■ Tasks and exercises ■
1. In the Cloudstreet theatre review, who directed the production?
2. Write a continuation of the Cloudstreet theatre review that picks up right after its last sentence.

Sunday, March 1, 2020

Perth Festival: Cloudstreet


Adapted by Nick Enright and Justin Monjo
From the novel by Tim Winton
Black Swan and Malthouse
Directed by Matthew Lutton
His Majesty’s Theatre until March 15

There’s a striking coincidence at the very beginning of this Black Swan /Malthouse revival of the celebrated novel-turned-stage play-turned-mini-series Cloudstreet which closes the 2020 Perth Festival’s theatre programme.
The opening scene, in which the unmistakable, cherubic actor Ian Michael stands alone on the stage introducing the where, when and whys of the play about to take place, is an exact replica – same unmistakable actor, same purpose – as the opening scene of Black Swan’s 2019 Perth Festival production of Thornton Wilder’s Our Town.
It’s more than a passing coincidence; both the Australian and American plays deal in a specific place (the small, isolated town of Grover’s Corners in Our Town, the small, isolated city of Perth in Cloudstreet), a long space of time (13 years from 1901 – 1914 in our Town; 20 years from 1943 – 1963 in Cloudstreet), and are peopled by families growing cheek to jowl through births, deaths and marriages.

■ Information supplied ■

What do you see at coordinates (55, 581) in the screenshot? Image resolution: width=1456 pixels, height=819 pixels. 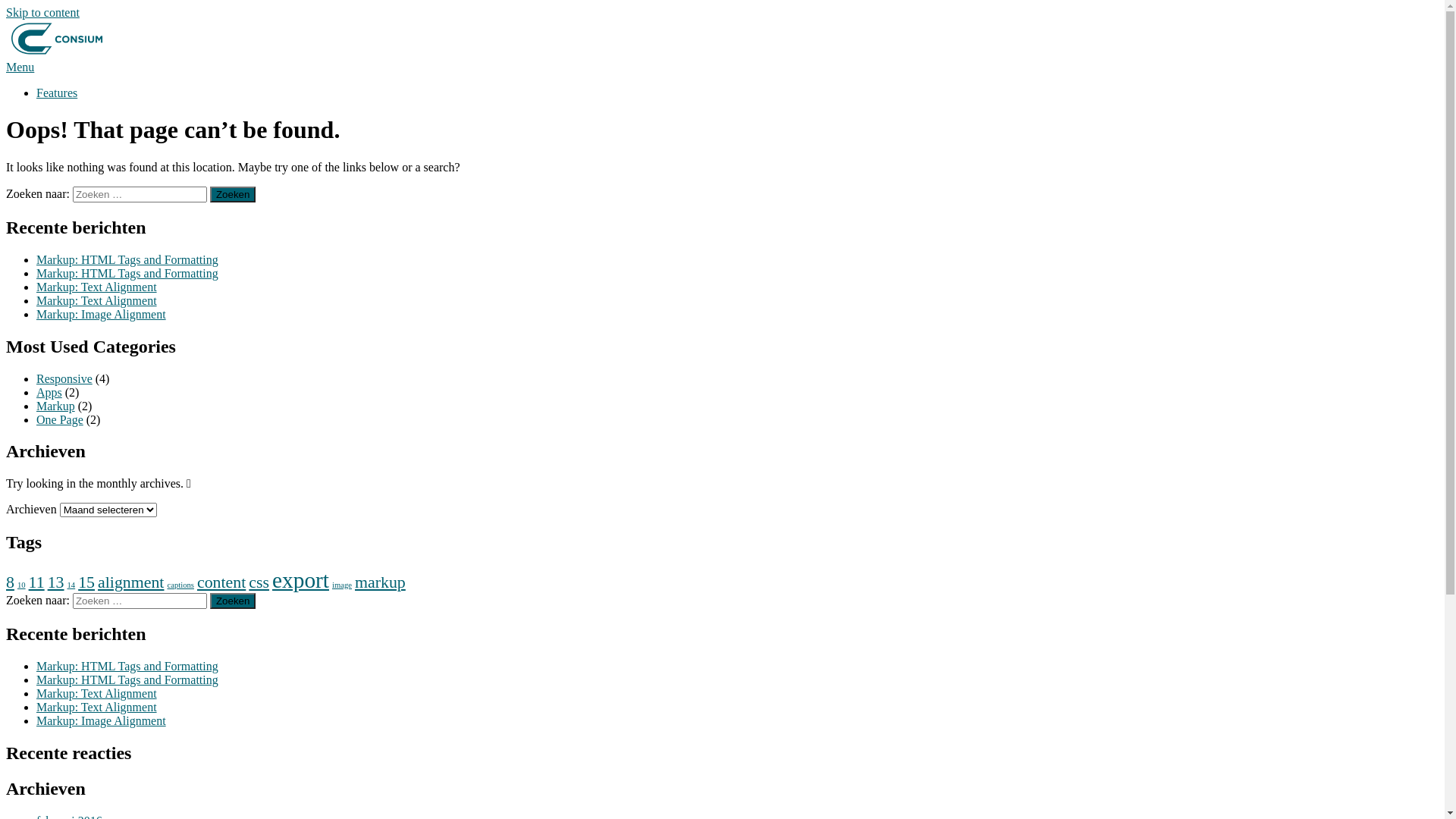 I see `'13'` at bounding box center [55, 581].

■ Solved problems ■
1. Matthew Lutton

2.
Very significantly, both works were written around the same number of years after the events they portray (24 years in the case of Our Town, 28 years in the case of Cloudstreet); recently enough for both Wilder and Winton to have a personal connection to the time, the place and the people, long enough ago for them to become part of a wider, more unparticular history.
I think this partly explains the real life/dreamlike quality that pervades both works, and their enduring popularity.
Put more succinctly. If Winton had called his story Our Town, it wouldn’t seem a millimeter out of place on the book cover.
We will never see Our Town in Wilder’s invented Grover’s Corner, but we are seeing Cloudstreet on its own boodjar, and that gives it an additional power that is as palpable as it is obvious.
We see immediately, though, that Malthouse Theatre’s artistic director, the Perth-born-and-raised Matthew Dutton has no intention of giving this revival of Nick Enright and Justin Monjo stage adaptation of Winton’s novel a picaresque, soft-focused treatment.
The clue is Zoe Atkinson’s concrete brutalist set, gouged with abstracted shapes that hint at Aboriginal rock paintings. There’s a pertinent nod, though, to Perth’s brutalist architects, notably Tony Dale, whose Hale School Hall (1961) is the touchstone of the style in Australia; other examples are the Commonwealth Bank building on the Terrace, the Concert Hall and State Library, the Christian Scientist building at the top of the Terrace and the FESA building, disgracefully demolished in 2013 .
But while the set may be nothing like how we imagine the interior of 1 Cloud Street, it functions well as the shared home of its now legendary cohabitants, the Pickles and the Lambs,.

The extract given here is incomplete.